Experience teaches that Eros can be 24/7, as the saying goes.  We mistakenly assume that the whole point is the climax, although there is something special to what we might call the afterglow.  In the afterglow all the barriers between two i-AMs, to the extent that is possible in the physical, have been set aside, which is why women tend to want to talk (grow closer) and men tend to want to sleep (rest content and at peace in the arms of their lover).  Again, it is up to the partners how they want these things to be.  The point I am trying to make here is that Eros is/can be always active and present.  We can make love to our partner all the time, and that in a true partnership (where we explore the deepest potentials of love) nurturing love, comradeship and erotic and sensual love (when filled from within by selfless love) themselves become united, so that, for example, comradeship or nurturing among intimate partners can themselves be, at the same time, erotic.

Eros really runs between two poles, one of attentive tenderness and one of abandon.  Washing and drying dishes together, while talking, can be enlivened with a touch of the spice of Eros, if the partners understand how to light that flame and keep it gently alive.  For one to stroke the cheek of another, in tenderness, can be subtly erotic, yet need not imply that this moment should begin that path of deepening that leads to abandonment.  At the same time, an earthy phrase, spoken teasingly, will arouse that small flame as well, yet too can be understood to be meant only for the moment.  We can be always lightly erotic just for the joy there, without expectation or want that this subtle adult and mature play lead to the deepening we falsely assume is the only point.

In the daily exchange of soul nourishment of a loving relationship, touches of Eros are a spice that enlivens.

The presence of erotic play, filled from within by selfless love, brings an increased sense of life to each partner.  In fact, this is true for all forms (faces) of love when filled from within by love engendered free moral grace - vital life (a tiny flame of increased consciousness and intensity) is added to our every experience.

Let us consider this more closely, but starting from the other side.  Think for a moment of our crowded cities, teeming with their millions of souls.  Rushing past each other, oft times actually bumping into each other, such cities are made thereby a kind of boiling cauldron of aggressive stimulation.  Crime abounds, and people lose the ability to be generous.  There is no time to meet, no time to greet.  Everything is fast and furious, as we rush through our days overstimulated by caffeine and similar unneeded substances.

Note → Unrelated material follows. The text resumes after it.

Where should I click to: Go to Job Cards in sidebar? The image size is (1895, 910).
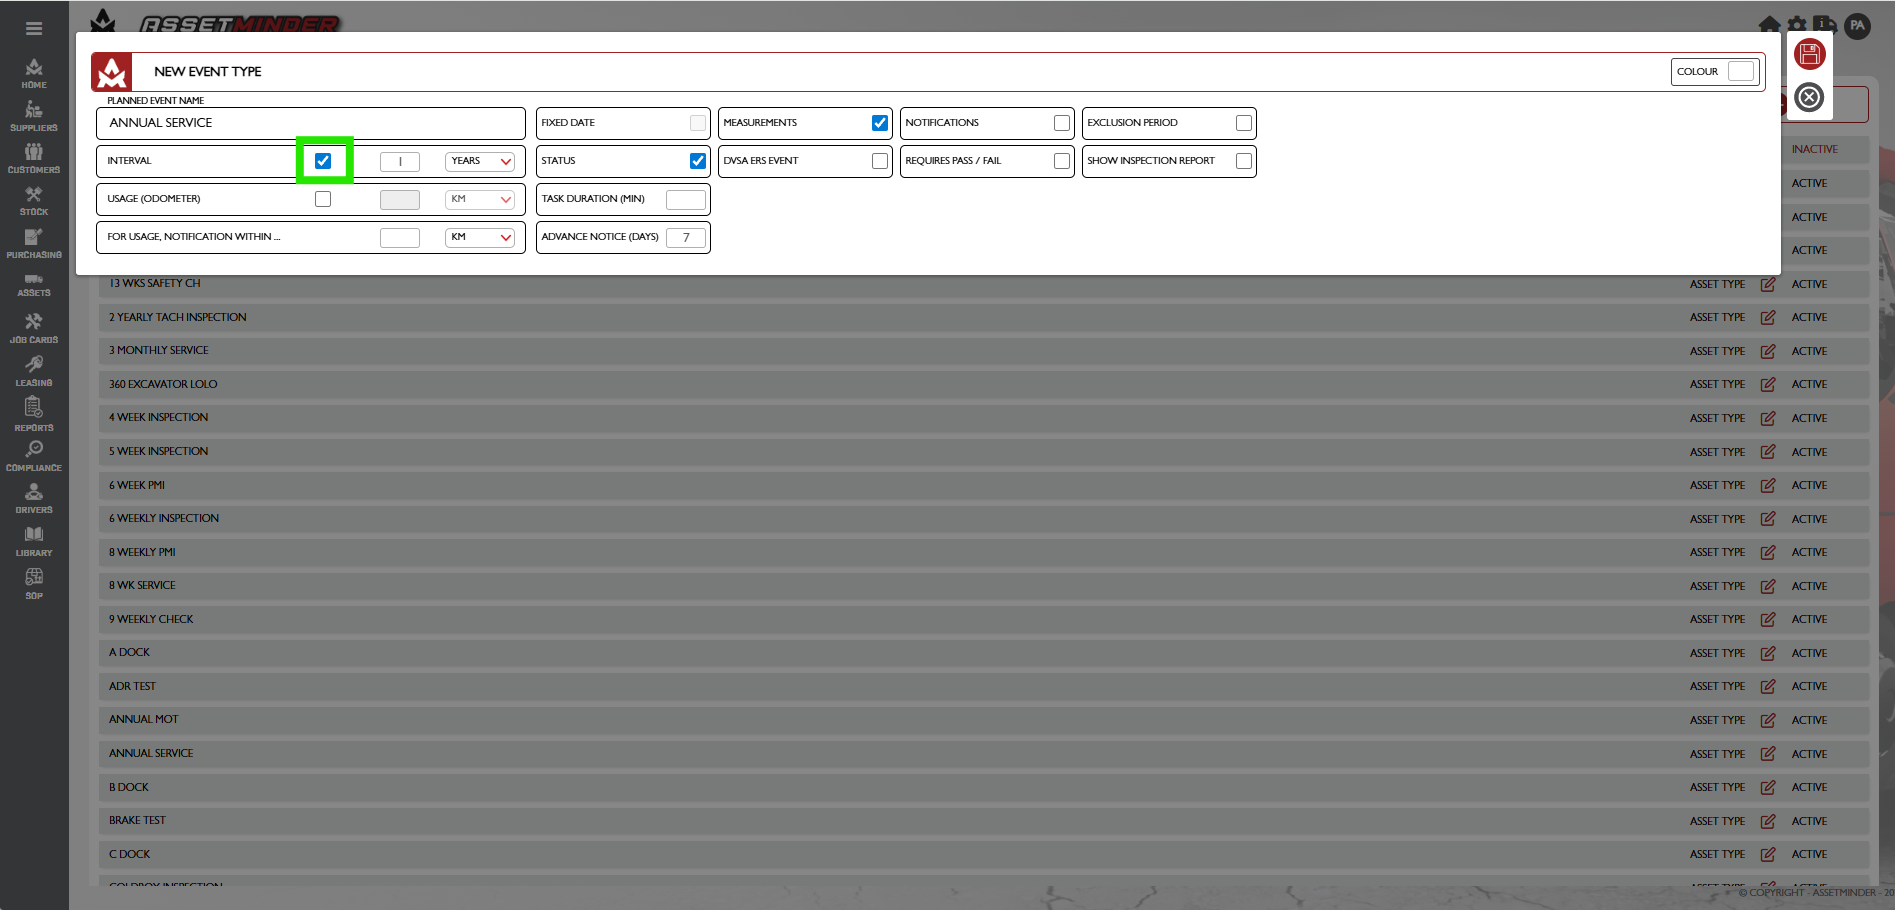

The drive to consume, to work, to compete, to argue - all are variations of a need to achieve dominion over.  This leads, as it must, to the conflagration - the burning up - of civilization.  As the world burns to the ground around us we live into a question: What do we - what can we - do?

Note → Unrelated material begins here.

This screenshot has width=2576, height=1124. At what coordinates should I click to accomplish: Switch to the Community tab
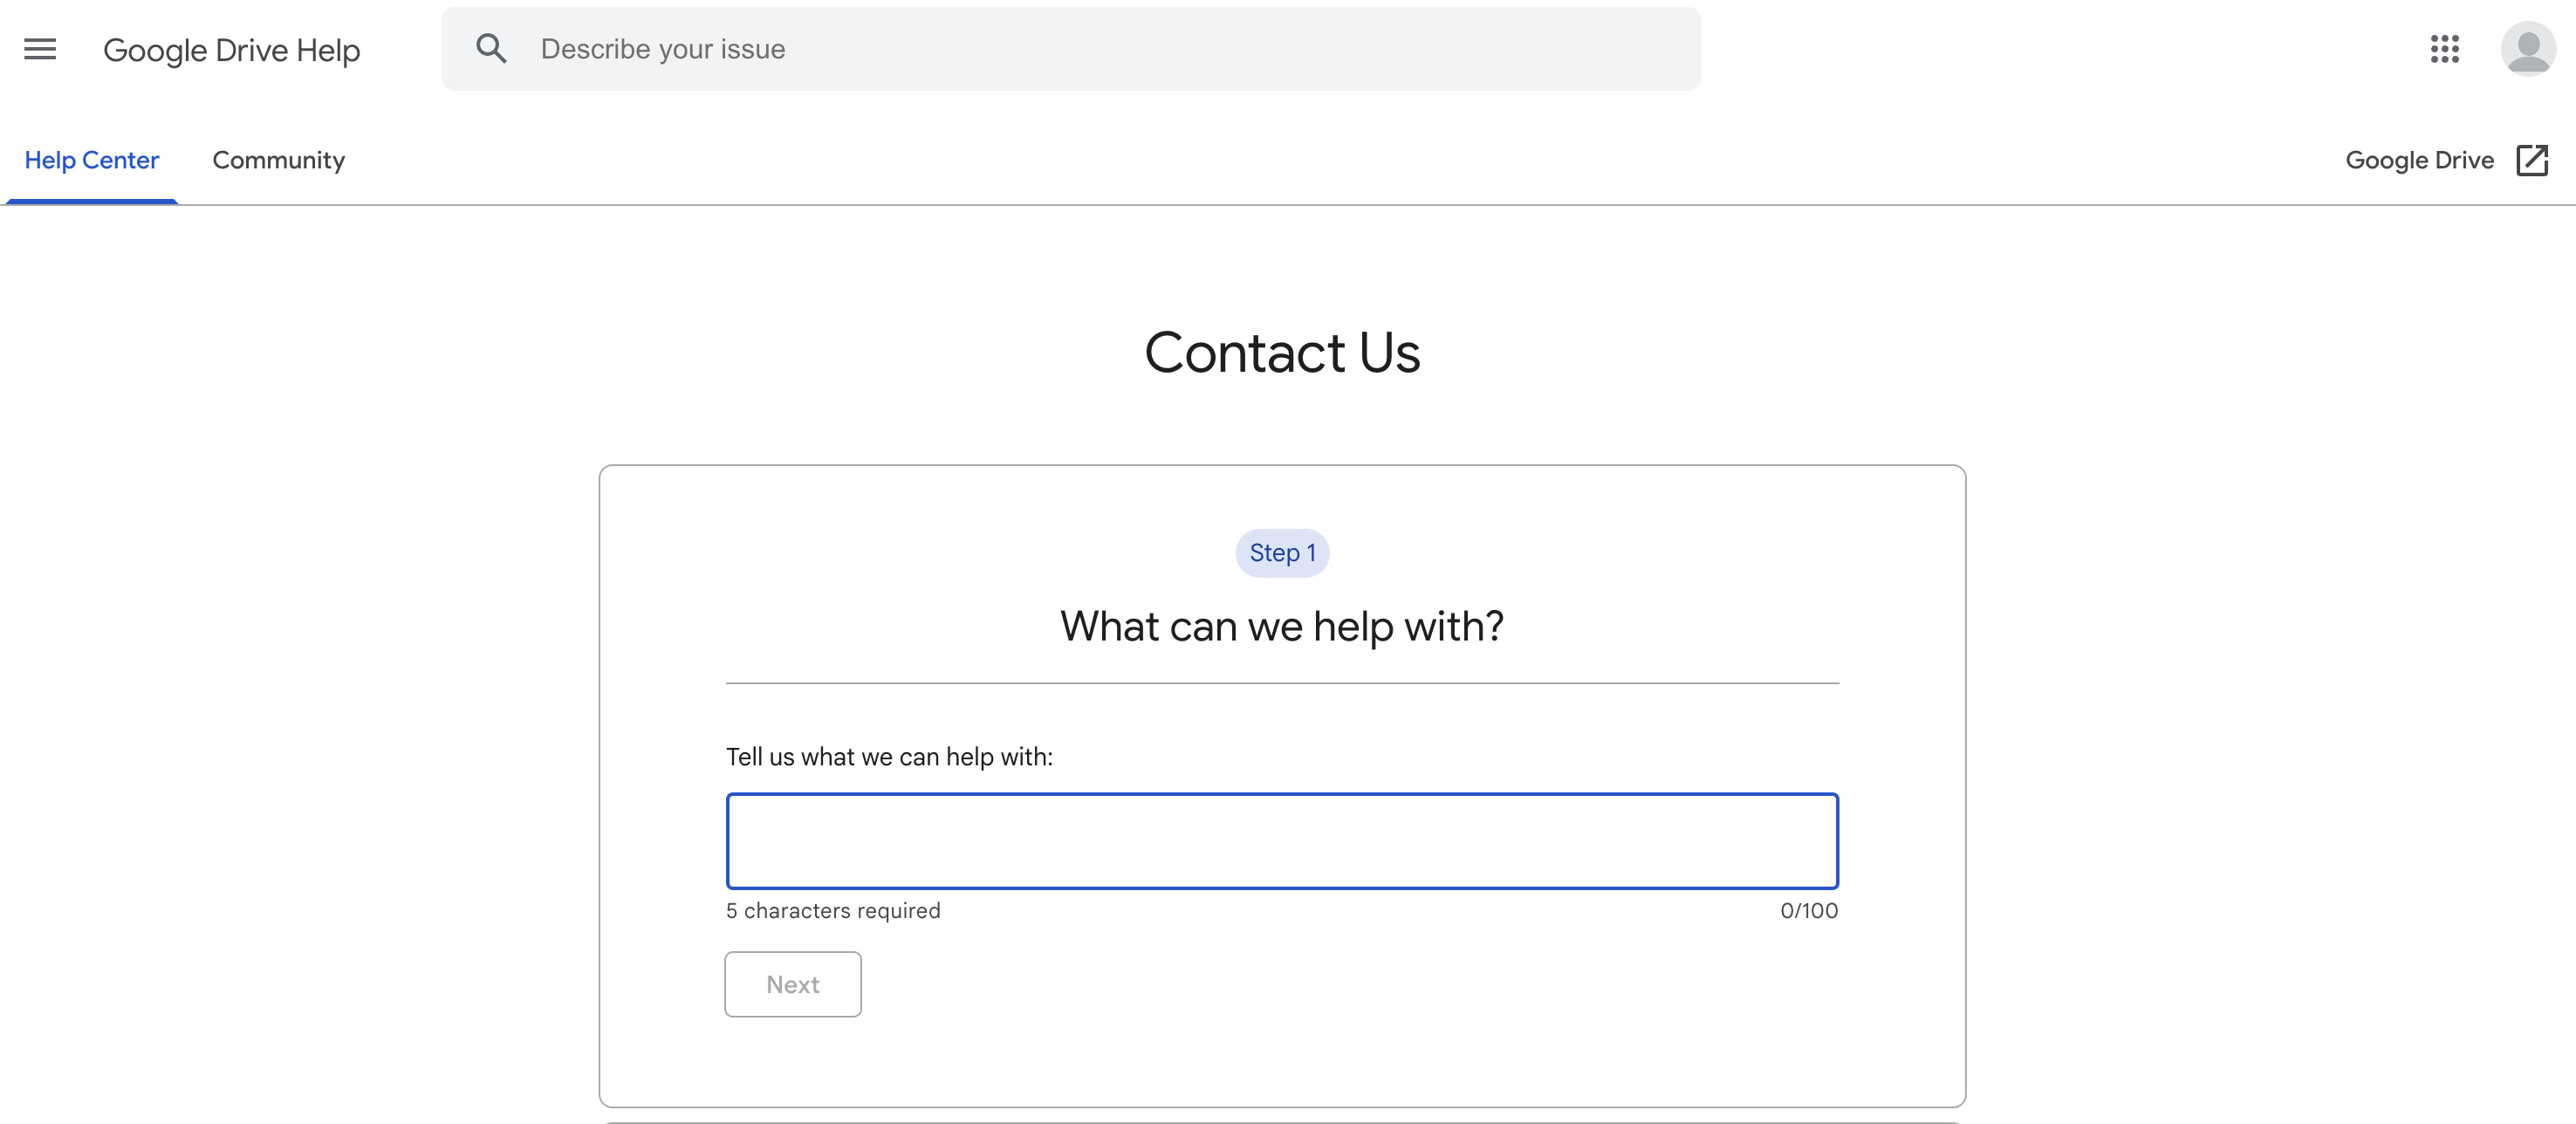(278, 160)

Here we find all kinds of people expressing the need to slow down, to disengage, to drop out, tune in and turn on (as the Hippie Movement prophetically expressed this need so succinctly).  What did the Beatles write?  All you need is love.

Think now for a moment about children at play.  We can see this in any safe park-like place in the world, where children who are strangers to each other (and being children not yet polluted by adults in their thoughts about stranger-others) do a remarkable dance.  It generally only takes a couple of minutes for those of like nature to discover who will be their friend.  The communication of trust is mostly non-verbal - it is all done with movement, with circling around, and glances of the eyes - no direct looking, all out of the corners of the eyes.  Then the electricity connects, the natural fear discharges, and the next thing you know they are finding a way to mutually make up a game.  Here we see our natural capacity for cooperation - for communion with.

Adults do this too, at places of work, or other natural places of congregation.  Its harder for us, though.  We believe we bear too many wounds.  Yet, if we go within ourselves, we will find that the innocence of youth has not been lost, it has just been layered over.  This then is the dance of love, whatever form it takes: selfless love, nurturing love, comradeship or Eros.  Can I trust you, will you trust me.  A friend suggests that the balance to a gesture of trust is responsibility - if someone trusts us, it is not our reciprocal trust that they need, but rather our responsibility.  The reverse is also true - if we trust them, it is not their trust we need, but their responsibility.  No doubt many of our wounds in life come from the gift of our trust not having been met with responsibility.  Love in its highest sense is always trusting, responsible and innocent play, which is why Christ said: lest ye become again as little children.

 

To return to UnFallen Eros...

In American literature there is a wonderful example of this mature adult erotic play in the novels of Robert Parker about the private detective Spenser, and his girl friend Susan, a psychologist. 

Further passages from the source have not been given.